All opinion polls so far have suggested good prospects of government formation for the BJP, despite a reduced margin of victory compared to the last elections. One can only hope that once he is in the saddle again for a full term Mr Modi will shrug aside all aggressive intent.

The only way forward in a nuclear-weapons South Asia is dialogue and concessions by both India and Pakistan over the entire range of issues that has plagued their relations, with the Kashmir question as well as terrorism to figuring near the top of the agenda.

India will need to learn for the sake of its billion-plus population, a majority of which is steeped in poverty and all its attendant problems, that peace in the region guarantees an environment where genuine and meaningful development is possible. And that riding roughshod over, for example, the will of the Kashmiri people, as the BJP-appointed army chief Gen Bipin Rawat has chosen to do, will only brutalise the Kashmiris more and force them into desperate, violent countermeasures.

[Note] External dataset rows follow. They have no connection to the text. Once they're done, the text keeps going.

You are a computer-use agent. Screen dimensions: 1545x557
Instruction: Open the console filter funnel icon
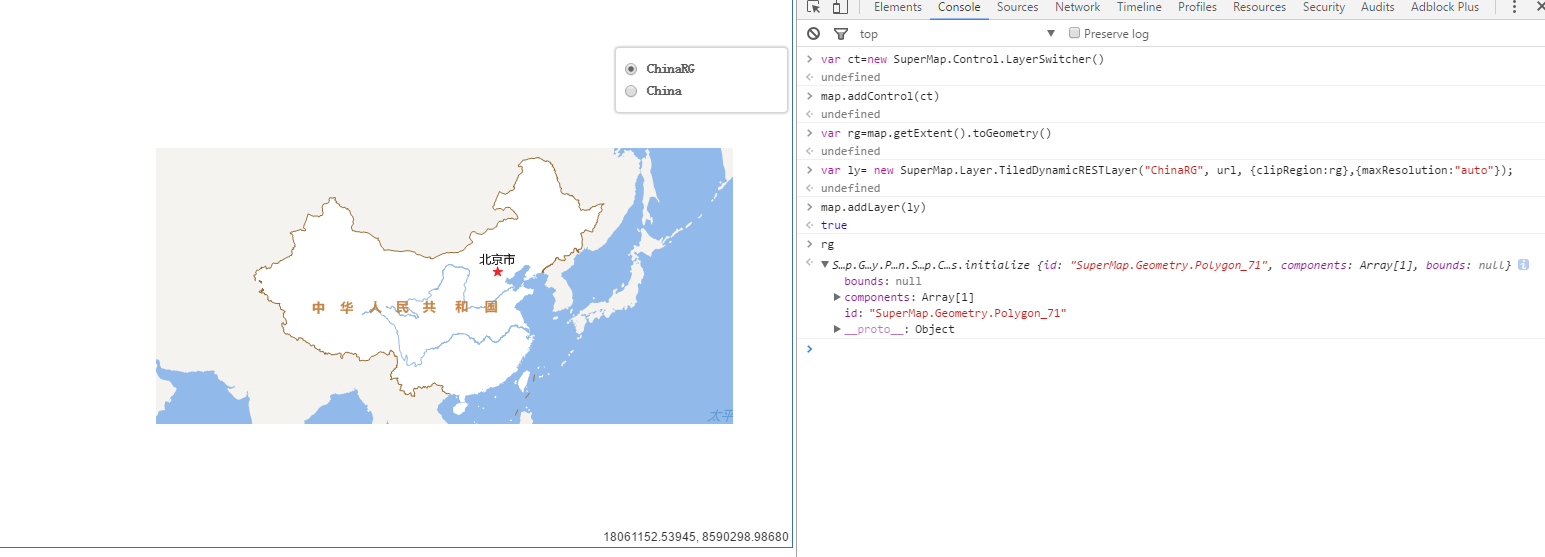point(840,33)
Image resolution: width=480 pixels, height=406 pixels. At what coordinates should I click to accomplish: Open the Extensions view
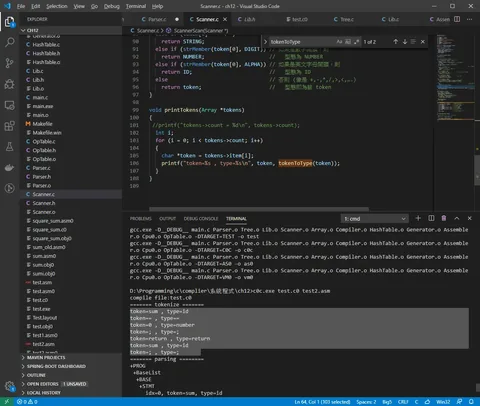point(10,126)
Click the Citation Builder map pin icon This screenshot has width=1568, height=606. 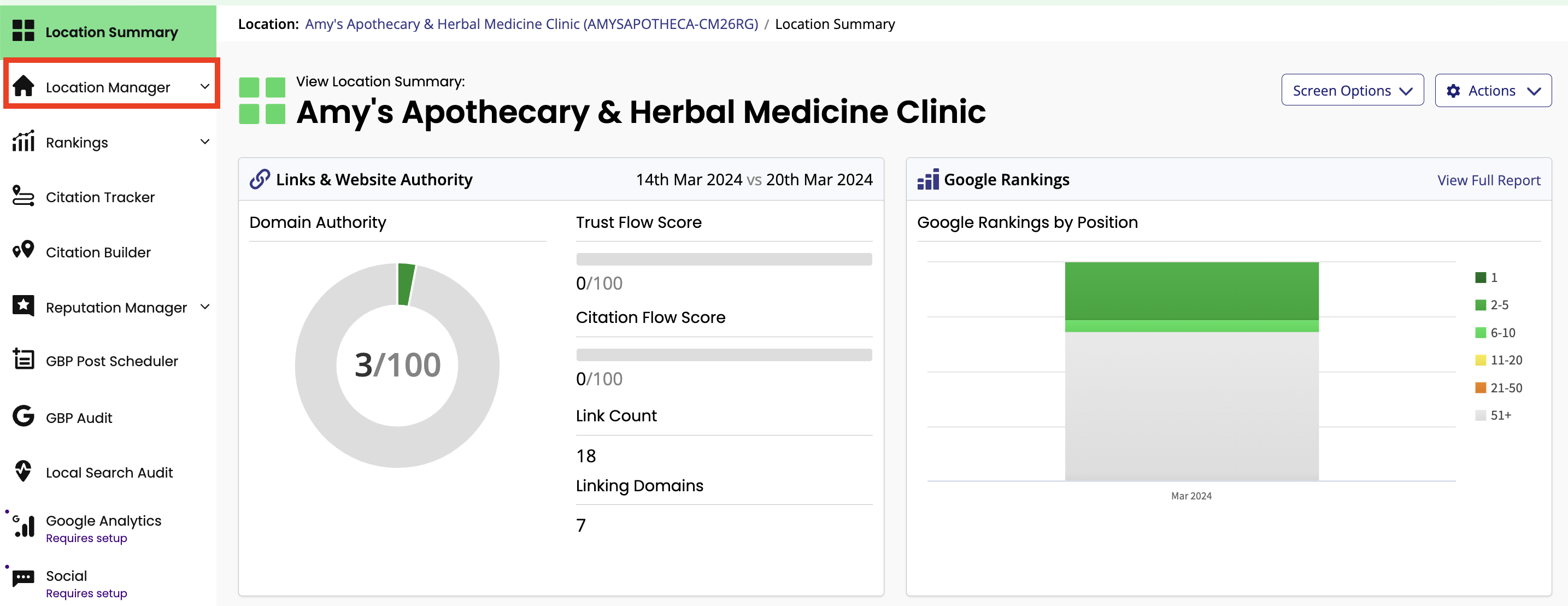[23, 250]
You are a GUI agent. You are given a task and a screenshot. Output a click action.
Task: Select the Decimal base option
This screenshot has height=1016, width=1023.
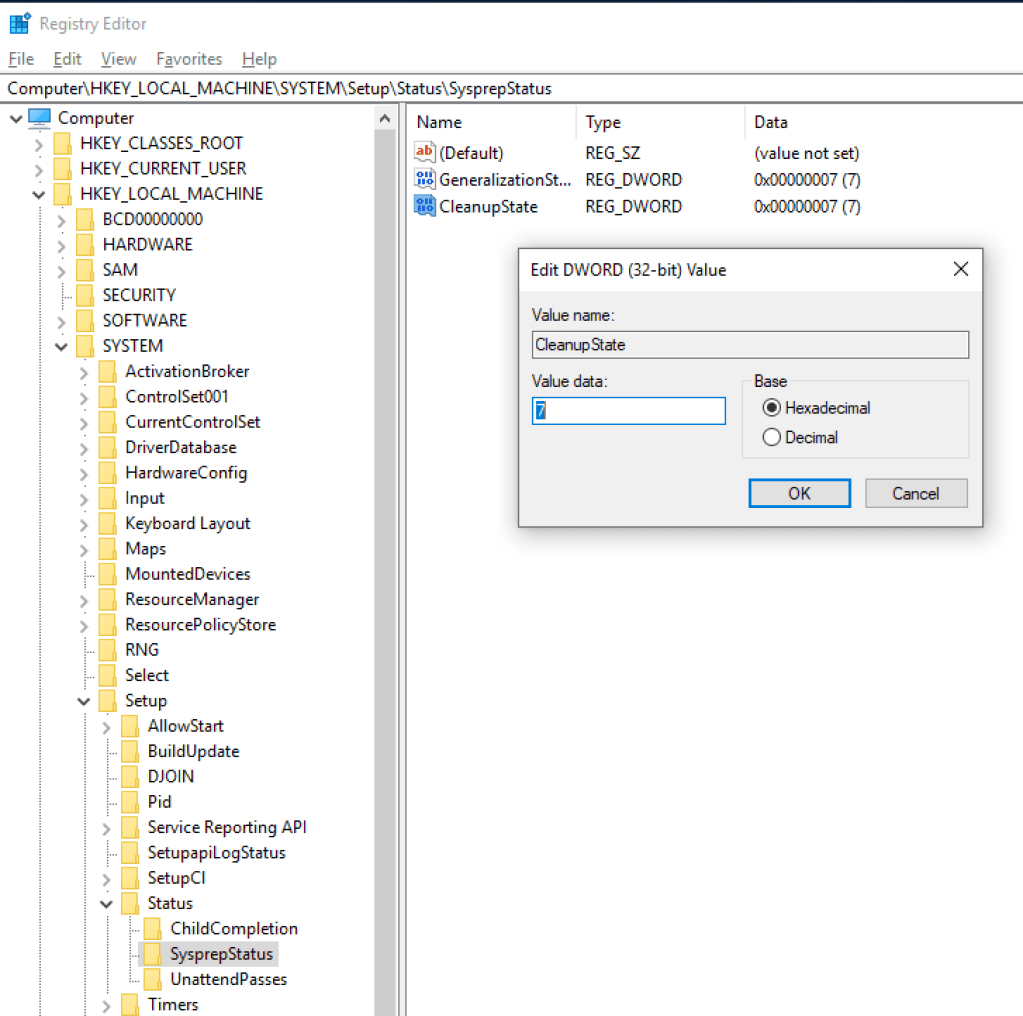(771, 437)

Pakistan, too, will have to learn that Kashmiris’ cause is best served by providing them diplomatic and moral support. The international environment today warrants that anything more will be counterproductive and may delegitimise the indigenous struggle for self-rule of the Kashmiris.

Accommodation, and not war drums, delivers a much bigger dividend and can be the only way forward.

The writer is a former editor of Dawn.